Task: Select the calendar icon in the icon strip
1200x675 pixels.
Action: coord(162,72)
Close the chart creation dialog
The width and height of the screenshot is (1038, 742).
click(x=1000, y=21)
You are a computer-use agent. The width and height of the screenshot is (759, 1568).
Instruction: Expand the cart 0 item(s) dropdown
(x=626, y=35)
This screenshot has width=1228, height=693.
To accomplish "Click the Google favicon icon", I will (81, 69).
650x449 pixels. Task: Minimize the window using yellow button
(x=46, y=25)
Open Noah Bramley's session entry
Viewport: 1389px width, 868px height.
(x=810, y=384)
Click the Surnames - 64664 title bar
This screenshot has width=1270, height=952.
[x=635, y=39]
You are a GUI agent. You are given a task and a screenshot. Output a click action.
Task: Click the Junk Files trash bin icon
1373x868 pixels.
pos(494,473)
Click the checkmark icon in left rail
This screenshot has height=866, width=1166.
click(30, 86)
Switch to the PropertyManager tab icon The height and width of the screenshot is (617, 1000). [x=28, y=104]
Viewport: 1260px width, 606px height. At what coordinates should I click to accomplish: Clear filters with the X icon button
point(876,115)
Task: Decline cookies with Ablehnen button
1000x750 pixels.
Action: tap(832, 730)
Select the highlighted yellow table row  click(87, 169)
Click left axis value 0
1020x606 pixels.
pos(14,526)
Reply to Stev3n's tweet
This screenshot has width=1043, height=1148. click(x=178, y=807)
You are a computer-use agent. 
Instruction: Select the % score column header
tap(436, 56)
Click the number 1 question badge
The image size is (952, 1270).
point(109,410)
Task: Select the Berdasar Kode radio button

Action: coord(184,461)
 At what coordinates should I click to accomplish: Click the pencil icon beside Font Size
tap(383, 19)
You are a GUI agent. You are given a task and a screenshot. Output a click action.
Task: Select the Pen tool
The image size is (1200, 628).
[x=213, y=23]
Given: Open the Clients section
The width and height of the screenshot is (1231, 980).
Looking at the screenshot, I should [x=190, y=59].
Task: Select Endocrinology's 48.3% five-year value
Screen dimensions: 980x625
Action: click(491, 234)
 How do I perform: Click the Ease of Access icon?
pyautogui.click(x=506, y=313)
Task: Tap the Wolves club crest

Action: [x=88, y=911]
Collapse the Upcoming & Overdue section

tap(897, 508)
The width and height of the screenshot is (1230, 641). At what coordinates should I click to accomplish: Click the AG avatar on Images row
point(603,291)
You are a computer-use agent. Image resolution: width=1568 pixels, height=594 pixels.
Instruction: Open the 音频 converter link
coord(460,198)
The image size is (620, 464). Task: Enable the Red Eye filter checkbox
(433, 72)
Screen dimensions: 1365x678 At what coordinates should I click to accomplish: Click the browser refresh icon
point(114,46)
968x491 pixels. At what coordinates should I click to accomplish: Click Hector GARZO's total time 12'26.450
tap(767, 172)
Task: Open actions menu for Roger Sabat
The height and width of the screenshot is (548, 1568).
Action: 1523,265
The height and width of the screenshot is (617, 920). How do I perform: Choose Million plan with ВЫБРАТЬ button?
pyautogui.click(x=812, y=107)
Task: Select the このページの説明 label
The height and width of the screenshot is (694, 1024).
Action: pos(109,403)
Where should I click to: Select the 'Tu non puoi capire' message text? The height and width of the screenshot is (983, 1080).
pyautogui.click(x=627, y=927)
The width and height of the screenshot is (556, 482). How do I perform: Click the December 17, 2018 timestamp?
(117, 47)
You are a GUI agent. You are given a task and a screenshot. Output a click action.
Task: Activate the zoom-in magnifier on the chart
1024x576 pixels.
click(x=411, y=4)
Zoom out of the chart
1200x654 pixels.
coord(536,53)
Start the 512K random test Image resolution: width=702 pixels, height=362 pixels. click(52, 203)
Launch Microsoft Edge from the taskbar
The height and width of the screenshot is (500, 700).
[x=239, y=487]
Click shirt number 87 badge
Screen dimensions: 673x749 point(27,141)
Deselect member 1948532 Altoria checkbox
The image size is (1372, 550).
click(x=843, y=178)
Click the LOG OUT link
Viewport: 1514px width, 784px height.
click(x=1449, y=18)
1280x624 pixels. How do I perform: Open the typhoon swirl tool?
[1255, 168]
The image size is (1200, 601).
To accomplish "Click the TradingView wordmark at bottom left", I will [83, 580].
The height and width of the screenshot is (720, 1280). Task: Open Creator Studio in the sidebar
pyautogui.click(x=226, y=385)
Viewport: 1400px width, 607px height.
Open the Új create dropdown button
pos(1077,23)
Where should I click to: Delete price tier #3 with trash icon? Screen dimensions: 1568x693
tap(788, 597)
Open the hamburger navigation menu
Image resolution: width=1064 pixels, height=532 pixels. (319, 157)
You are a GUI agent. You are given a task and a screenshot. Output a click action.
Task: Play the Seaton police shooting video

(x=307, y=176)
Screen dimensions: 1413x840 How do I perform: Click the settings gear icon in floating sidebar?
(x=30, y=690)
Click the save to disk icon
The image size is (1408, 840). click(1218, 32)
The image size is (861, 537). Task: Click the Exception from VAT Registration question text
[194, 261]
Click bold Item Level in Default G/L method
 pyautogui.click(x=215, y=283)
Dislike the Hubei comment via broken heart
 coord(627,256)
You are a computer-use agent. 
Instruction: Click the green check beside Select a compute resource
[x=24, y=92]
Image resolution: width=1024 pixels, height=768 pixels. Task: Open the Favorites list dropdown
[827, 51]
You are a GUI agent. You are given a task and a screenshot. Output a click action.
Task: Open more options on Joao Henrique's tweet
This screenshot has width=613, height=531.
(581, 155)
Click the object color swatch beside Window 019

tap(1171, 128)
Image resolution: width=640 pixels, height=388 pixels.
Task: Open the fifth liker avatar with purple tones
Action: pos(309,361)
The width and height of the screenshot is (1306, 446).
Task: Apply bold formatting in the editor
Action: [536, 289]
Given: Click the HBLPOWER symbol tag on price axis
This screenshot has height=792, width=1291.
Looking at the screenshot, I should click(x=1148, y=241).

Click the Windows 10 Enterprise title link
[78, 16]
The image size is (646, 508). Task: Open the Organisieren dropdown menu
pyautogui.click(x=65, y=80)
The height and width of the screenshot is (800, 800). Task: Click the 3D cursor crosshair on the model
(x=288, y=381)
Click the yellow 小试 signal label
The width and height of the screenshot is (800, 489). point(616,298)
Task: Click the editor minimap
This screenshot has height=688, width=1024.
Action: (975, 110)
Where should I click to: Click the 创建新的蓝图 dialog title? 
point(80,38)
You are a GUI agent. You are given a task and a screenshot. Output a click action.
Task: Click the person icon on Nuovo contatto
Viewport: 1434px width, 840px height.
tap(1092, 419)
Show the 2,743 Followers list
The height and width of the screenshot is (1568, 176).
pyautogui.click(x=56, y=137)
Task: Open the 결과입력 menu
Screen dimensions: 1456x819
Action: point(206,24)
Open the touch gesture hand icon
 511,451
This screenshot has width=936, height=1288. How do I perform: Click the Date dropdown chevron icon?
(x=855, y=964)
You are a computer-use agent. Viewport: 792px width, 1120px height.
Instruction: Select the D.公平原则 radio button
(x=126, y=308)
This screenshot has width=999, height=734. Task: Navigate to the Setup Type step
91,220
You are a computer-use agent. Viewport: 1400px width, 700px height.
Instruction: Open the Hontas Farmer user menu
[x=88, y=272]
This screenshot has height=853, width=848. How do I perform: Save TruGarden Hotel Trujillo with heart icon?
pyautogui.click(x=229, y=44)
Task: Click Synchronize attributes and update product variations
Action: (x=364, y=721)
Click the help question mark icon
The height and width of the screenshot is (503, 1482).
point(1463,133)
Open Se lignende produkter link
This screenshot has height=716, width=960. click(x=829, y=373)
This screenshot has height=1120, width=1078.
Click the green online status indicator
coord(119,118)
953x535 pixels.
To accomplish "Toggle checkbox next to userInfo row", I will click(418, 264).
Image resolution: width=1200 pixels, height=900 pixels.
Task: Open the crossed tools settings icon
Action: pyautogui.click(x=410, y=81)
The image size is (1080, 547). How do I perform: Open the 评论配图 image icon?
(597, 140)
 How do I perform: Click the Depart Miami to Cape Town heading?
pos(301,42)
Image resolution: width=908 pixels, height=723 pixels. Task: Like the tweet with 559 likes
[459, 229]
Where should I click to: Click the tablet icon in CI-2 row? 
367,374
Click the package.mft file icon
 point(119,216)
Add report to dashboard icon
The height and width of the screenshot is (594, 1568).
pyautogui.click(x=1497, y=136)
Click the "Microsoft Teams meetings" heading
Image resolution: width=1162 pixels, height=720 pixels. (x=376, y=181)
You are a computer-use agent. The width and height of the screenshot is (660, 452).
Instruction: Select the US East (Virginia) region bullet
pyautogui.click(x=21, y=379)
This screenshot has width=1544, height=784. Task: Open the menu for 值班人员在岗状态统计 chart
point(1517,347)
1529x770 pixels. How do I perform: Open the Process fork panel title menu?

• Problem statement: Reproduce verbatim only the segment of the listing bounded by the line containing "Switch to the" and the line containing "Given: Open the Clients section", with both boundary lines included.

• Exercise output:
Switch to the PropertyManager tab icon The height and width of the screenshot is (617, 1000). [x=28, y=104]
Viewport: 1260px width, 606px height. At what coordinates should I click to accomplish: Clear filters with the X icon button
point(876,115)
Task: Decline cookies with Ablehnen button
1000x750 pixels.
Action: tap(832, 730)
Select the highlighted yellow table row  click(87, 169)
Click left axis value 0
1020x606 pixels.
pos(14,526)
Reply to Stev3n's tweet
This screenshot has width=1043, height=1148. click(x=178, y=807)
You are a computer-use agent. 
Instruction: Select the % score column header
tap(436, 56)
Click the number 1 question badge
The image size is (952, 1270).
point(109,410)
Task: Select the Berdasar Kode radio button

Action: coord(184,461)
 At what coordinates should I click to accomplish: Click the pencil icon beside Font Size
tap(383, 19)
You are a GUI agent. You are given a task and a screenshot. Output a click action.
Task: Select the Pen tool
The image size is (1200, 628).
[x=213, y=23]
Given: Open the Clients section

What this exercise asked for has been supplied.